Summary. The manuscript introduces LQM-ContextRoute, a contextual bandit router for selecting among functionally equivalent tool providers (e.g., web-search APIs) in LLM agents. It ranks providers by expected answer quality per service cycle rather than additive latency-quality rewards, using query-specific quality estimates and LLM-as-judge feedback to adapt online without gold labels at deployment. Evaluations on a web-search load benchmark, high-heterogeneity StrategyQA, and heterogeneous retriever pools report gains over SW-UCB of +2.18 pp F1, up to +18 pp accuracy, and +2.91--3.22 pp NDCG respectively.
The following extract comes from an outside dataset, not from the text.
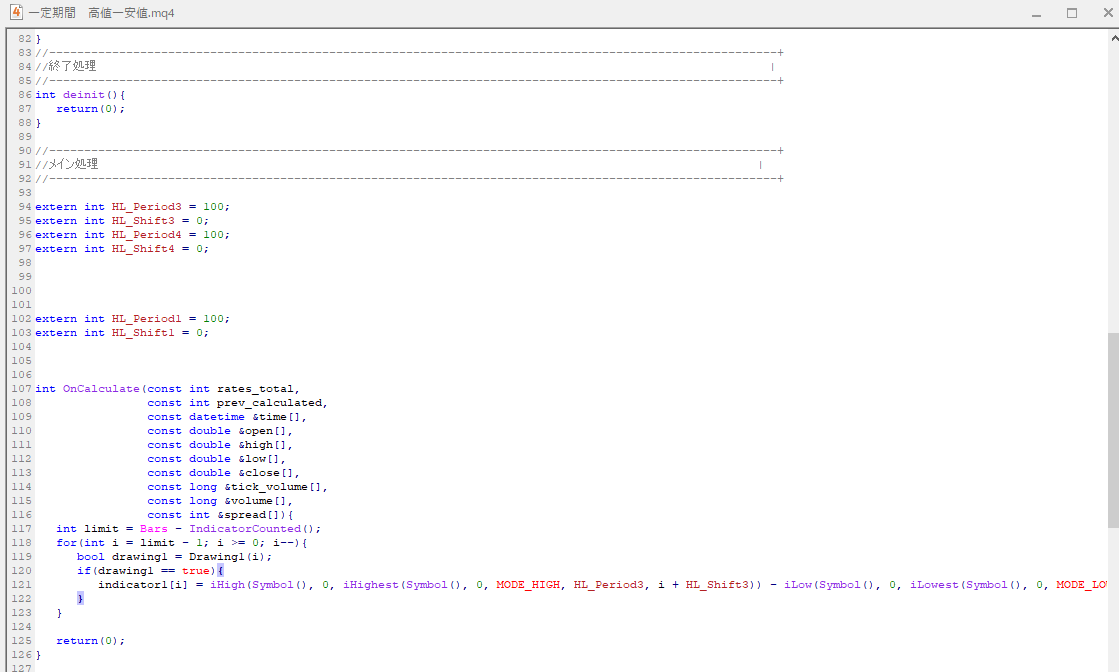Click highlighted closing brace on line 122
The height and width of the screenshot is (672, 1119).
point(80,599)
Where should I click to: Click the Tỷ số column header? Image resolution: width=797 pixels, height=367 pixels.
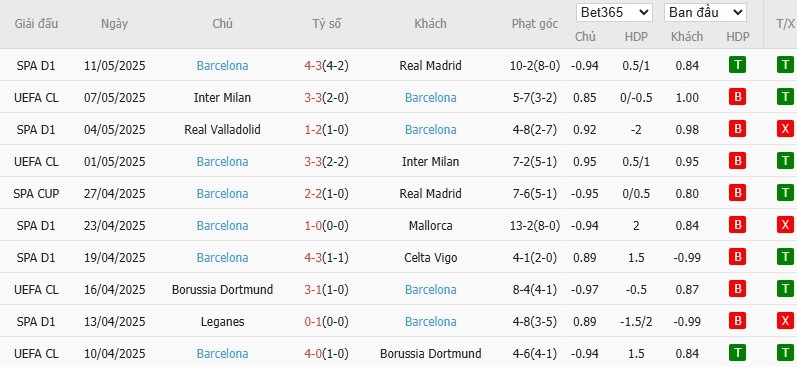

Significance. If the reported gains hold under deployment conditions, the work provides a practical and principled method for handling provider heterogeneity and runtime load in tool-augmented LLM agents. Treating latency as service capacity rather than an offset in an additive reward avoids collapse in high-heterogeneity settings and could improve reliability in production agent systems.

major comments (2)

[Abstract and §3] Abstract and §3 (method description): the central claims rest on LLM-as-judge feedback supplying reliable query-specific quality signals for bandit updates without gold labels. No quantitative validation (inter-judge agreement, correlation with held-out human labels, or ablation removing the judge) is reported, leaving open the possibility that judge bias or variance systematically favors low-latency providers and inflates the reported gains.
[Experimental results] Experimental results (web-search and StrategyQA sections): the abstract states concrete improvements (+2.18 pp F1, +18 pp accuracy) but provides no details on data splits, number of runs, statistical significance tests, or controls for judge bias, making it impossible to verify whether the gains are robust or artifacts of post-hoc choices.

minor comments (1)

[§3] Notation for the latency-quality score and service-cycle normalization should be defined explicitly in the main text rather than only in the appendix to improve readability.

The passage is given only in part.